───── Record list ─────

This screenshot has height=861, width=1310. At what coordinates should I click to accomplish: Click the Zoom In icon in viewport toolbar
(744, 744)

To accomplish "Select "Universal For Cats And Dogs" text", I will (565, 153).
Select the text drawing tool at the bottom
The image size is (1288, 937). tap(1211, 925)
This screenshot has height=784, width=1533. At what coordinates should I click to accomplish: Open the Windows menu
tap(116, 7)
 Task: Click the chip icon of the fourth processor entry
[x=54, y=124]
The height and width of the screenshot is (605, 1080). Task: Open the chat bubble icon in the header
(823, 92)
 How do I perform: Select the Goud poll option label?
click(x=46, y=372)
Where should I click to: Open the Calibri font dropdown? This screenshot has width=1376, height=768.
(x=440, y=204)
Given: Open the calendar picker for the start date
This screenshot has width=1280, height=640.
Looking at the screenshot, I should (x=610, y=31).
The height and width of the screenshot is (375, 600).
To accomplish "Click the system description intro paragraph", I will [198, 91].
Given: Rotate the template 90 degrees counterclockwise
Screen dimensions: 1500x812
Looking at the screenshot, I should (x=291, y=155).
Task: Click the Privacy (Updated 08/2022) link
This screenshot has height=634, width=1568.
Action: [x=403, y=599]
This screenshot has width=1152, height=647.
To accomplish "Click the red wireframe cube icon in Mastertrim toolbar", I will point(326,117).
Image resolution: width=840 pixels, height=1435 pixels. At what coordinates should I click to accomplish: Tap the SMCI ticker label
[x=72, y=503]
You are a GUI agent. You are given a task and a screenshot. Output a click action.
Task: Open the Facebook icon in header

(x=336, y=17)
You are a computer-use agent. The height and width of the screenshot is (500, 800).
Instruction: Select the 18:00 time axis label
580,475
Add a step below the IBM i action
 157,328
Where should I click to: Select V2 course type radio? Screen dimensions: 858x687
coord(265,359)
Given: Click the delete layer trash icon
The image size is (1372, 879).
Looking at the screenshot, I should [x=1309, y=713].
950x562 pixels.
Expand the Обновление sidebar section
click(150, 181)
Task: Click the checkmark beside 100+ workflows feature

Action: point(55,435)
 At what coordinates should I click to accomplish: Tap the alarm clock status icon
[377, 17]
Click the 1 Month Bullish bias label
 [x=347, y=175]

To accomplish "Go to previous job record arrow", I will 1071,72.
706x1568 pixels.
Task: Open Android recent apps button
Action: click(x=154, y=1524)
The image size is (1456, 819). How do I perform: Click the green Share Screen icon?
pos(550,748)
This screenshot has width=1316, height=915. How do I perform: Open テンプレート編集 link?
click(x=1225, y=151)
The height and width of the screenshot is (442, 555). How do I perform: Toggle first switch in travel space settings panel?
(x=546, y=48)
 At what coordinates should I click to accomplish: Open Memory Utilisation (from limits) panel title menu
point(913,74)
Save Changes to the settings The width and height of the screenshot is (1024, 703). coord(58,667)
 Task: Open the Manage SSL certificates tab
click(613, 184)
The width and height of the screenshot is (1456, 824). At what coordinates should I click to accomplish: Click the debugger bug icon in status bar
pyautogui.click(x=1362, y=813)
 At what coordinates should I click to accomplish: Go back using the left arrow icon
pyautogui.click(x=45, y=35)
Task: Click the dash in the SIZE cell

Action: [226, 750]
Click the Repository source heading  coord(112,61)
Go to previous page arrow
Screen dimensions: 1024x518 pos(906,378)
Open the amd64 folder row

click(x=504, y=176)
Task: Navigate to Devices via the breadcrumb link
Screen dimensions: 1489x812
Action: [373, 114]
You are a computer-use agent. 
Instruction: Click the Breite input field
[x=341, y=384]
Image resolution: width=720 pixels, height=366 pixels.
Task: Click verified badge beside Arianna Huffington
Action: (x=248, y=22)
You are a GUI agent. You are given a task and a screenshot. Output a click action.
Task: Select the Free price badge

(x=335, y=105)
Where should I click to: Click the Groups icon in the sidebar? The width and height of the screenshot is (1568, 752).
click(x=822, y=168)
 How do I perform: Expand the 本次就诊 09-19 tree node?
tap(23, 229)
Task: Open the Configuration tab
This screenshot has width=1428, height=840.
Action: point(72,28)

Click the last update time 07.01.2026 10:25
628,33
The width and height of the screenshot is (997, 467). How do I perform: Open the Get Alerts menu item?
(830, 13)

─────

*Exercise prompt*
Lay out the lines above as a Markdown table with the columns "No." and "Line", giving each line a row number and leaving out any blank lines.

*The output*
| No. | Line |
|---|---|
| 1 | This screenshot has height=861, width=1310. At what coordinates should I click to accomplish: Click the Zoom In icon in viewport toolbar |
| 2 | (744, 744) |
| 3 | To accomplish "Select "Universal For Cats And Dogs" text", I will (565, 153). |
| 4 | Select the text drawing tool at the bottom |
| 5 | The image size is (1288, 937). tap(1211, 925) |
| 6 | This screenshot has height=784, width=1533. At what coordinates should I click to accomplish: Open the Windows menu |
| 7 | tap(116, 7) |
| 8 |  Task: Click the chip icon of the fourth processor entry |
| 9 | [x=54, y=124] |
| 10 | The height and width of the screenshot is (605, 1080). Task: Open the chat bubble icon in the header |
| 11 | (823, 92) |
| 12 |  How do I perform: Select the Goud poll option label? |
| 13 | click(x=46, y=372) |
| 14 | Where should I click to: Open the Calibri font dropdown? This screenshot has width=1376, height=768. |
| 15 | (x=440, y=204) |
| 16 | Given: Open the calendar picker for the start date |
| 17 | This screenshot has width=1280, height=640. |
| 18 | Looking at the screenshot, I should (x=610, y=31). |
| 19 | The height and width of the screenshot is (375, 600). |
| 20 | To accomplish "Click the system description intro paragraph", I will [198, 91]. |
| 21 | Given: Rotate the template 90 degrees counterclockwise |
| 22 | Screen dimensions: 1500x812 |
| 23 | Looking at the screenshot, I should (x=291, y=155). |
| 24 | Task: Click the Privacy (Updated 08/2022) link |
| 25 | This screenshot has height=634, width=1568. |
| 26 | Action: [x=403, y=599] |
| 27 | This screenshot has width=1152, height=647. |
| 28 | To accomplish "Click the red wireframe cube icon in Mastertrim toolbar", I will point(326,117). |
| 29 | Image resolution: width=840 pixels, height=1435 pixels. At what coordinates should I click to accomplish: Tap the SMCI ticker label |
| 30 | [x=72, y=503] |
| 31 | You are a GUI agent. You are given a task and a screenshot. Output a click action. |
| 32 | Task: Open the Facebook icon in header |
| 33 | (x=336, y=17) |
| 34 | You are a computer-use agent. The height and width of the screenshot is (500, 800). |
| 35 | Instruction: Select the 18:00 time axis label |
| 36 | 580,475 |
| 37 | Add a step below the IBM i action |
| 38 |  157,328 |
| 39 | Where should I click to: Select V2 course type radio? Screen dimensions: 858x687 |
| 40 | coord(265,359) |
| 41 | Given: Click the delete layer trash icon |
| 42 | The image size is (1372, 879). |
| 43 | Looking at the screenshot, I should [x=1309, y=713]. |
| 44 | 950x562 pixels. |
| 45 | Expand the Обновление sidebar section |
| 46 | click(150, 181) |
| 47 | Task: Click the checkmark beside 100+ workflows feature |
| 48 | Action: point(55,435) |
| 49 |  At what coordinates should I click to accomplish: Tap the alarm clock status icon |
| 50 | [377, 17] |
| 51 | Click the 1 Month Bullish bias label |
| 52 |  [x=347, y=175] |
| 53 | To accomplish "Go to previous job record arrow", I will 1071,72. |
| 54 | 706x1568 pixels. |
| 55 | Task: Open Android recent apps button |
| 56 | Action: click(x=154, y=1524) |
| 57 | The image size is (1456, 819). How do I perform: Click the green Share Screen icon? |
| 58 | pos(550,748) |
| 59 | This screenshot has width=1316, height=915. How do I perform: Open テンプレート編集 link? |
| 60 | click(x=1225, y=151) |
| 61 | The height and width of the screenshot is (442, 555). How do I perform: Toggle first switch in travel space settings panel? |
| 62 | (x=546, y=48) |
| 63 |  At what coordinates should I click to accomplish: Open Memory Utilisation (from limits) panel title menu |
| 64 | point(913,74) |
| 65 | Save Changes to the settings The width and height of the screenshot is (1024, 703). coord(58,667) |
| 66 |  Task: Open the Manage SSL certificates tab |
| 67 | click(613, 184) |
| 68 | The width and height of the screenshot is (1456, 824). At what coordinates should I click to accomplish: Click the debugger bug icon in status bar |
| 69 | pyautogui.click(x=1362, y=813) |
| 70 |  At what coordinates should I click to accomplish: Go back using the left arrow icon |
| 71 | pyautogui.click(x=45, y=35) |
| 72 | Task: Click the dash in the SIZE cell |
| 73 | Action: [226, 750] |
| 74 | Click the Repository source heading  coord(112,61) |
| 75 | Go to previous page arrow |
| 76 | Screen dimensions: 1024x518 pos(906,378) |
| 77 | Open the amd64 folder row |
| 78 | click(x=504, y=176) |
| 79 | Task: Navigate to Devices via the breadcrumb link |
| 80 | Screen dimensions: 1489x812 |
| 81 | Action: [373, 114] |
| 82 | You are a computer-use agent.  |
| 83 | Instruction: Click the Breite input field |
| 84 | [x=341, y=384] |
| 85 | Image resolution: width=720 pixels, height=366 pixels. |
| 86 | Task: Click verified badge beside Arianna Huffington |
| 87 | Action: (x=248, y=22) |
| 88 | You are a GUI agent. You are given a task and a screenshot. Output a click action. |
| 89 | Task: Select the Free price badge |
| 90 | (x=335, y=105) |
| 91 | Where should I click to: Click the Groups icon in the sidebar? The width and height of the screenshot is (1568, 752). |
| 92 | click(x=822, y=168) |
| 93 |  How do I perform: Expand the 本次就诊 09-19 tree node? |
| 94 | tap(23, 229) |
| 95 | Task: Open the Configuration tab |
| 96 | This screenshot has width=1428, height=840. |
| 97 | Action: point(72,28) |
| 98 | Click the last update time 07.01.2026 10:25 |
| 99 | 628,33 |
| 100 | The width and height of the screenshot is (997, 467). How do I perform: Open the Get Alerts menu item? |
| 101 | (830, 13) |